Kemudian hal yang menggambarkan Iqbal adalah seorang yang istiqamah dapat dilihat dalam kutipan :
“Yapp, dengan cara begitu, insyaallah, dalam waktu tiga tahun aku akan bisa menghafal al-
Qur’an dan selesai Syaratnya, aku harus istiqamah. Jika tidak istiqamah, akan sulit bagiku untuk merampungkan hafalan al-
Qur’an selma tiga tahun.” h. 137. Kemudian dalam kutipan lain digambarkan bagaimana Iqbal adalah
sosok seorang muslim yang taat dan takut untuk melanggar larangan Tuhannya :
“Jika karena wajah ini, Indri dan Okta bertengkar dan berkelahi, kataku kemudian, lebih baik aku memohon kepada Allah agar Dia
memburukkan wajahku. Jika kedua mata ini yang telah menjadikan Indri dan Okta terpikat denganku, lebih baik aku berdoa kepada Allah semoga Dia
berkenan membutakan kedua mataku.”h. 251. “Tiada ibadah yang lebih baik dari pada kesucian perut dan
kemaluan.”h. 260.
Dari beberapa kutipan di atas maka dapatlah dikatakan bahwa menjadi seorang muslim yang baik itu tentulah tidak mudah, akan banyak tantangan
yang justru datang dari sekitar. Tapi sebagai muslim yang taat dan baik tentunya tidak mengabaikan segala perintah dan larangan-Nya, yang
didasarkan pada Rukun Iman yang harus kita yakini, seperti halnya yang dilakukan oleh Iqbal dalam novel Musafir Cinta ini.
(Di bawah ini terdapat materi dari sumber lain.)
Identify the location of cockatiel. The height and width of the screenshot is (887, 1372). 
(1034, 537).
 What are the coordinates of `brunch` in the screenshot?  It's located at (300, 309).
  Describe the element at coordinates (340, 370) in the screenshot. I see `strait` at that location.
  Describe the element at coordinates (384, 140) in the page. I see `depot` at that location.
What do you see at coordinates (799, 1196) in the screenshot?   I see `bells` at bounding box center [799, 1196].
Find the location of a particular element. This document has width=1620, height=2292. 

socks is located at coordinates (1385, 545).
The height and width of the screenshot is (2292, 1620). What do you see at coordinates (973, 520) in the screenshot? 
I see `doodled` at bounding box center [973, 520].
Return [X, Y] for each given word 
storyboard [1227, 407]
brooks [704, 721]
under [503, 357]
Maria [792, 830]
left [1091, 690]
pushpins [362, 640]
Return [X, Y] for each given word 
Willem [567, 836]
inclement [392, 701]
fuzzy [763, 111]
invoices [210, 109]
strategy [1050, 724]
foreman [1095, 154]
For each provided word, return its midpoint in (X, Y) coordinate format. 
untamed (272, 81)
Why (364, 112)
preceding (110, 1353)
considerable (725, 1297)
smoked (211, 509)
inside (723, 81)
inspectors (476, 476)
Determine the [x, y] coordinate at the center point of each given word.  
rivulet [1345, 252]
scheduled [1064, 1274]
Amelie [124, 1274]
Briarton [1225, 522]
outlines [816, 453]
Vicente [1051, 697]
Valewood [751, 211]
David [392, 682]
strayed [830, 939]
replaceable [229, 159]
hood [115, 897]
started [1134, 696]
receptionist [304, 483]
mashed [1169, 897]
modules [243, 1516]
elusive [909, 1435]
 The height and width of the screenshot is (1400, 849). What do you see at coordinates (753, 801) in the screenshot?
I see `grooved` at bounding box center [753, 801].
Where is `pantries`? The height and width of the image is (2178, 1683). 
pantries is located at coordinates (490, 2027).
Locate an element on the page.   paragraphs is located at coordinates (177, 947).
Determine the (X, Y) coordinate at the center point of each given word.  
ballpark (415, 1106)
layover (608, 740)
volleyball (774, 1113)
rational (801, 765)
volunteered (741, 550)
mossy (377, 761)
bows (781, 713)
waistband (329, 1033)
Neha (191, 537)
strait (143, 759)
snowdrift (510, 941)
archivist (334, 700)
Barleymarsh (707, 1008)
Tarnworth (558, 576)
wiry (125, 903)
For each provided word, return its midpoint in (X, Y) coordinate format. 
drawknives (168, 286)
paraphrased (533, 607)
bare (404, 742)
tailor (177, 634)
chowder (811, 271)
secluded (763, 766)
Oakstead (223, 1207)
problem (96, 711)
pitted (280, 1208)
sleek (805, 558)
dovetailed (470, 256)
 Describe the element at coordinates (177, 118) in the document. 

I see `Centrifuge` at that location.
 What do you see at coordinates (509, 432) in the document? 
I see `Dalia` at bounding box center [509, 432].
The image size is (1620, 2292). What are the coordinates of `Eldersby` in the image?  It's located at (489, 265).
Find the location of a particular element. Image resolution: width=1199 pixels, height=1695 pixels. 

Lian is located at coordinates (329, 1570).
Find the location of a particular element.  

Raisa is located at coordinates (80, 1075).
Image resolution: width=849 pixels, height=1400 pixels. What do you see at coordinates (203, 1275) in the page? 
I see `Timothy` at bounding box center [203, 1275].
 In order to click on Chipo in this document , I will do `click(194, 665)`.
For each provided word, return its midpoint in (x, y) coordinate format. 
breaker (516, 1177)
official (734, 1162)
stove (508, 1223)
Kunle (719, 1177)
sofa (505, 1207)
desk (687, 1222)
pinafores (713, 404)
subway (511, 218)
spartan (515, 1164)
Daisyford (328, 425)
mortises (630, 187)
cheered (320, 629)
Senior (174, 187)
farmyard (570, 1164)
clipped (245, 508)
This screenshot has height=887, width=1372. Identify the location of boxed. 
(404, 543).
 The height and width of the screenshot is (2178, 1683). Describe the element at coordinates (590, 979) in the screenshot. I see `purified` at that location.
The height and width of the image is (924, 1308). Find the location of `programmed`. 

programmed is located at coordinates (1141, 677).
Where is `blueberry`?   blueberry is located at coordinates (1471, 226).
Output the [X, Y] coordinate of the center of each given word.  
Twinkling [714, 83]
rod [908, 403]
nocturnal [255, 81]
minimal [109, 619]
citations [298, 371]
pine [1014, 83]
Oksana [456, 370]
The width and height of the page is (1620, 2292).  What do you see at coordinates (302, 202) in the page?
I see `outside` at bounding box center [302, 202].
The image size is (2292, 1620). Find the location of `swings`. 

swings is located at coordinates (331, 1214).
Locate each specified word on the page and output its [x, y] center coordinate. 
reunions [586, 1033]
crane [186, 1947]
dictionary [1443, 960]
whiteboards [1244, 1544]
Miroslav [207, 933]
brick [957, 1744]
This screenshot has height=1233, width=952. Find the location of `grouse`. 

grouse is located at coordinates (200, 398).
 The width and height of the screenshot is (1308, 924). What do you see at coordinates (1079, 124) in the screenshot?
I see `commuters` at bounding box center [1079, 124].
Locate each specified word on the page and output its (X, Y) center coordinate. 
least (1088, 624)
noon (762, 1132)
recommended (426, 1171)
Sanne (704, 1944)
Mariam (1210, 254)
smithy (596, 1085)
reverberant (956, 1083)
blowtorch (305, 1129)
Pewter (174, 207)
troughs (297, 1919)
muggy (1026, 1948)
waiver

c. Iman kepada Takdir Baik dan Buruk
Hal ini ditujukan kepada Bu Laela dan Pak Burhan sebagai sosok yang begitu taat, sabar dan begitu ikhlas mengikuti segala perintah dan mengasuh
anaknya Firman. Meskipun Firman bisa dibilang sebagai anak yang tidak berbakti kepada orang tua, bahkan Firman adalah sosok yang begitu keras,
hingga sering memaki kedua orang tuanya, Firman bahkan tidak pernah mendengar nasehat-nasehat orang tuanya. Firman sering melakukan
perbuatan-perbuatan maksiat dengan teman-temannya di rumahnya, tepatnya di dalam kamar Firman. Firman dan orang-orang di sekitarnya sudah benar-
benar jauh dari kasih sayang Tuhan. Bu Laela dan Pak Burhan sebagai manusia biasa mepunyai rasa kecewa terhadap perilaku anaknya, tetapi jusrtu
kekecewaannya mereka terlampiaskan dengan cara mendekatkan diri kepada Tuhan, dengan kembali menyerahkan segala urusan anaknya kepada Tuhan.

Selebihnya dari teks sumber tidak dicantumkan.